Радостный журчащий смех Жереми.
– Ты отдашь нам сцену «Зебры»!
– По каким дням вы будете играть?
– Для начала в воскресенье днем, когда все помирают со скуки. Потом…
– Посмотрим еще, как ты начнешь. Как только напишешь свою пьесу, я освобожу вам дневные воскресные сеансы, а если дело пойдет, попробуем и вечер.
– Сюзанна!
Жереми уже просто орет.
– Сюзанна! Сюзанна! Черт возьми, Сюза-а-аа-нна!
И он пулей летит в детскую, вопя на бегу:
– Сейчас прямо и начну: сага о Малоссенах! Робин Гуд из Асфальтового леса! Да еще в декорациях Бельвиля! Описаетесь от восторга!
По закону нашей семейной физики, стоит одному ребенку выскочить из-за стола, тут же и всех остальных как ветром сдувает. Через секунду – за столом одни взрослые.
Мама говорит:
– Вы очень добры, Сюзанна.
Сюзанна отвечает своим светлым смехом:
– Принимая во внимание настоящее положение «Зебры»… одним провалом больше, одним меньше…
Когда я называю смех Сюзанны светлым, я говорю в буквальном смысле слова. Есть в ее смехе некий свет, который пронизывает ее всю, не встречая на своем пути никакой задней мысли, ни самой легкой иронии, ни тем более глубоко запрятанного сожаления. Он похож на ручеек кристально чистых нот, колокольный звон в утреннем небе Иль-де-Франса (да простят мне такую дерзость), и он заставляет вас тянуться ввысь.

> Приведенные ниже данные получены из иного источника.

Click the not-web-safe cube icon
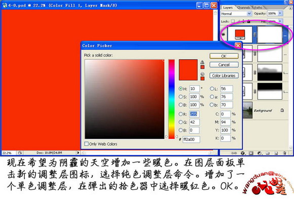The image size is (294, 199). click(202, 74)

– Неужели все так плохо? – спрашивает Жюли. – «Зебре» и в самом деле что-то угрожает?
– То же, что и всему Бельвилю, – сдержанно отвечает Сюзанна.
– Ключ в кармане у Ла-Эрса, впрочем, все мы у него в руках, – вступает Шестьсу, который до этого не вымолвил ни слова.
Всеобщее заблаговременное сожаление…
…неожиданно прерывается Маттиасом Френкелем, который сконфуженно бормочет себе под нос:
– Извините, Сюзанна… но если бы «Зебра» стала… не знаю… чем-то вроде… исторического памятника… храма, возведенного во славу кинематографа, например… это ведь тоже способ защиты… нет?
(Маттиас Френкель именно так и говорит: «кинематограф», «аэроплан», «музыкальный проигрыватель», «железная дорога», «следующим образом» и «способ защиты», используя застывшие выражения, которые уже давным-давно вышли из общего употребления.)
– Храм во славу кинематографа, доктор? – в некотором замешательстве с улыбкой переспрашивает Сюзанна.
Маттиас обращается к Жюли:
– Думаю, пришло время… показать ваш товар лицом… моя маленькая Жюльетта.
Да, Маттиас обращается к Жюли на «вы», как, впрочем, и ко всем карапузам, которых он встречает у врат этого мира; правила хорошего тона, никуда не денешься: «Удачно ли вы добрались?», «Довольны ли вы нашим обслуживанием?», «Что ж, в таком случае мне остается пожелать вам счастливого пребывания…»
(Как думаешь, это лучше традиционного шлепка по мягкому месту, в качестве приветствия, а?)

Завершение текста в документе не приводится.